I can fixate my eyes upon the horrors that is are draw myself deeper in to where it all began. We forget so seamlessly that there were those that have lived these trouble lives before us yet they have always found their way to the back of our minds. Look at how cheaply we valued our lives. There is made in taiwan pieces of glass strewn everywhere as we threw everything Canadian made away. Even now if you posses any of these treasures you should follow suit and dispose of these things immediately. The chances that they were made by racist uneducated hands is a very real possibility and our ignorance will show us the way.
From the moment we were conceived in the womb so was our potential for something great. It saddens me when I learn of others not having the same fortified beginning but who are we to say what is valuable and what is not. For as long as I can remember we valued our families and always stayed close to home. Where once we would hold our heads if we failed to make it out of the mother’s inner circle now I hold my head up and ask why. Why does it matter what path I chose in this life as long as the direction that I am headed on is meant for me. I can handle some brambles and heaven forbid even some obstacles along the way but now it seems that as I continue to move forward all that is in front of me is this unexplainable darkness that wants to eat us all while we are alive.

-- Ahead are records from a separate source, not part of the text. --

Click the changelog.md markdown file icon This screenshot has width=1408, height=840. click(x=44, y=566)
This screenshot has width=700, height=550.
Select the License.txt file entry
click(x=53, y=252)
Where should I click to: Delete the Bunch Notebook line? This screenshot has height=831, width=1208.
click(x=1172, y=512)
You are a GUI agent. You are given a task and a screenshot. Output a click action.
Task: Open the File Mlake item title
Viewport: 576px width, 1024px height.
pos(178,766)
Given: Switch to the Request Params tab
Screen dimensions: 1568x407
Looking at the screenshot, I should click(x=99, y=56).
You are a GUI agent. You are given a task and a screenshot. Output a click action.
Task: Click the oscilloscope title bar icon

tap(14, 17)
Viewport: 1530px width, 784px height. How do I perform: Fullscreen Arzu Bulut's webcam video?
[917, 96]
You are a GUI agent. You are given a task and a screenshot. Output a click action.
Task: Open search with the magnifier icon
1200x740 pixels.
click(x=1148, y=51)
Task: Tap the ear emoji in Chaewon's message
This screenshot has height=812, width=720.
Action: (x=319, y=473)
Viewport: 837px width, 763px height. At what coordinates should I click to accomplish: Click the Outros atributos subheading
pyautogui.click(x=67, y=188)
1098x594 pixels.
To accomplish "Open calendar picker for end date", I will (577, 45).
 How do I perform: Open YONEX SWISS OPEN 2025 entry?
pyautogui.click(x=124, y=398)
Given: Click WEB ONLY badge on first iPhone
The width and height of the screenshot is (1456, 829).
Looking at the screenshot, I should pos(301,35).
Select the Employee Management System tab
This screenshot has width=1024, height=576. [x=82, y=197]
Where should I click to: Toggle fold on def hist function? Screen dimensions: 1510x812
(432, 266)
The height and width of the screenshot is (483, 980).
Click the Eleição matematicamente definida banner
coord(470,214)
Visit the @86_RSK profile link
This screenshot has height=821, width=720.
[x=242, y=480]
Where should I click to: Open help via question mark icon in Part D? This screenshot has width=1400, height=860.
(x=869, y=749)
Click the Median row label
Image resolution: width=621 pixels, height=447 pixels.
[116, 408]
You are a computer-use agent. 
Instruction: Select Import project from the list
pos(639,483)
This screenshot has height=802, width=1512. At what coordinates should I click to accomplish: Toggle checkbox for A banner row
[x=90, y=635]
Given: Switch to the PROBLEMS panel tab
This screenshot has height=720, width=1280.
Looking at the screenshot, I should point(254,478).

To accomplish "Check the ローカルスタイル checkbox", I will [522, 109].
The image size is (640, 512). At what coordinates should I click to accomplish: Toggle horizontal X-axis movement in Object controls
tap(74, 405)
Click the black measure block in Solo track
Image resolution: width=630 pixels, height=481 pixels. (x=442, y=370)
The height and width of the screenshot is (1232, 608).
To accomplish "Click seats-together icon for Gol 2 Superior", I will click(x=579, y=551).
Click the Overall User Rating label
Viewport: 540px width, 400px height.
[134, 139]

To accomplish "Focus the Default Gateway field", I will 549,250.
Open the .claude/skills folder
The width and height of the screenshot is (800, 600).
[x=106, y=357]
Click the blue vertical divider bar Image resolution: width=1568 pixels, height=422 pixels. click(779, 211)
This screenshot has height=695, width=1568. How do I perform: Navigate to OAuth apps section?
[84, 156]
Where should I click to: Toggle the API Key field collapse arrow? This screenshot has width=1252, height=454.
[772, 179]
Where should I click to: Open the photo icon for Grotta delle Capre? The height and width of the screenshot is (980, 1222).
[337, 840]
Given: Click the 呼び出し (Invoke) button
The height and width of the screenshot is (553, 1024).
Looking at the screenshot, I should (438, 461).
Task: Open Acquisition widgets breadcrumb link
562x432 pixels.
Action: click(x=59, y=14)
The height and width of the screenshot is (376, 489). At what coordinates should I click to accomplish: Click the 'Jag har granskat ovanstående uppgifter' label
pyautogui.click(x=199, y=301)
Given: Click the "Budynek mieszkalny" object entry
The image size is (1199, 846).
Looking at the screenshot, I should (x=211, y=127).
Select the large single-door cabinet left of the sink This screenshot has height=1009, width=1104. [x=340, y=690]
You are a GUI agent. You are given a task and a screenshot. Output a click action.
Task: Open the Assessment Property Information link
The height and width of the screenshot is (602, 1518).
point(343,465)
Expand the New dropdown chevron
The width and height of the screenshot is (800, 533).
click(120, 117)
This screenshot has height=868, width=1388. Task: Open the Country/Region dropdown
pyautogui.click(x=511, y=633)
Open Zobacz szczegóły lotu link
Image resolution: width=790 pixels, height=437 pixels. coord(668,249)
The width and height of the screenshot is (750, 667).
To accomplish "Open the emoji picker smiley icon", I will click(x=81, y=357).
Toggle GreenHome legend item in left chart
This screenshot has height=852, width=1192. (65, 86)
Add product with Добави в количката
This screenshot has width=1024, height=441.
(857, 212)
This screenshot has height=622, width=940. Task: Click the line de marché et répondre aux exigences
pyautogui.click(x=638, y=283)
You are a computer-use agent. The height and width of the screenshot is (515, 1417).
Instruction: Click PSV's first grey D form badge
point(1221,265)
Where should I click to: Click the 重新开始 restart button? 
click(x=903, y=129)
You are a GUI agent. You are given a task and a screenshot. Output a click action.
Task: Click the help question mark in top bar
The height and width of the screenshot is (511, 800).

I wonder what brings another soul to our presence without even asking for it to be done. Two bodies unite under passion and conceive the next brilliant mind to be. As we race towards fame or at least a hope that we may one day achieve, we forget that little bean growing inside of us. We don’t think of nurturing their soul as our only hope goes toward providing the basic essentials of life. At least that is what most mother’s should gravitate towards. We took the highest esteemed profession there ever was and twisted it to mean of something lower than a decrepit monster living under the bed. At least that is what I see when I look into the sea of what is known as massed media. We make fun of the mother who gave her whole life to stare into the eyes that would look deeply back into hers. The moments of serenity between mother and child we distort and make it seem like these moments of slumber are few and far in between. The magic of youth is lost as we make up these torrid tales of monstrous looming husbands who appear in our lives more like dictators then the loving sons they used to be.
We are already set up to fail in some sense as the real dictators take control of every aspect of our lives. We are merely the puppets in their twisted game of piracy and control. All you have to do is look outside your doors and see the mania that is now a common sight. Empty shelves that we took for granted that were meant to nourish our families. Like some sort of game that we all lost we see the staples we have come to know and took for granted getting removed from our lives. In every way things are changing but what is consistent is that our reality is never going back to what it used to be like before. My reality has already changed from the eyes of a child to those of a mom. My heart hasn’t been hardened by a world that tried so hard to get me to believe in anybody else’s life but me. My heart is as pure as the first day that I took my first breath. I honour my first home still but not as much as I would like. All I ever wanted was to redesign the house into something more modern, more fitting but if I do it will lose the look and feel that has put my soul at ease all through these years.
I wonder when our eyes begin to change and we hate what lays out in front of them. All I see is this life I built in the company of my husband and anything outside of that fails to make any sense. The comfort and love that greets me every morning when I open my eyes is the only comfort I need when faced with this cold, cruel world. Why would we laugh at those who are sick and losing their lives like they had a choice from the beginning when it was all started for them all? What kind of humans have we become when we stand out in the streets in public domains shouting obscenities when the real heartbreak is safely hidden in the shadows of your past. If you were happy in your own existence why would you so foolishly impose the beliefs that got us all here. Whether or not what you believe to be truth is a hoax why would you so willingly infect those with your lies and take away their last breath and replace it with your own? Even if what we know to be real was a lie it was all laid out in the open for yet another tyrant to get rich on our demise. This is the life we signed up for as we watch our political leaders fall to the wayside as their poisonous drug is administered. I don’t need another hoax all I need is the truth that can be found inside me, something pure, real and untouched for the harmful eyes of men. If I keep my truth inside these walls to live another day will they finally be strong enough to stand and withstand the wrath of fury that is sure to be there waiting to greet us in it’s place? I am furthest from arrogant as I leave all that I thought I knew for something that was born inside me while I sleep. The only truth that I nurture now is safely tucked asleep. Away from the tortured past of the present that threatens to awaken our dreams.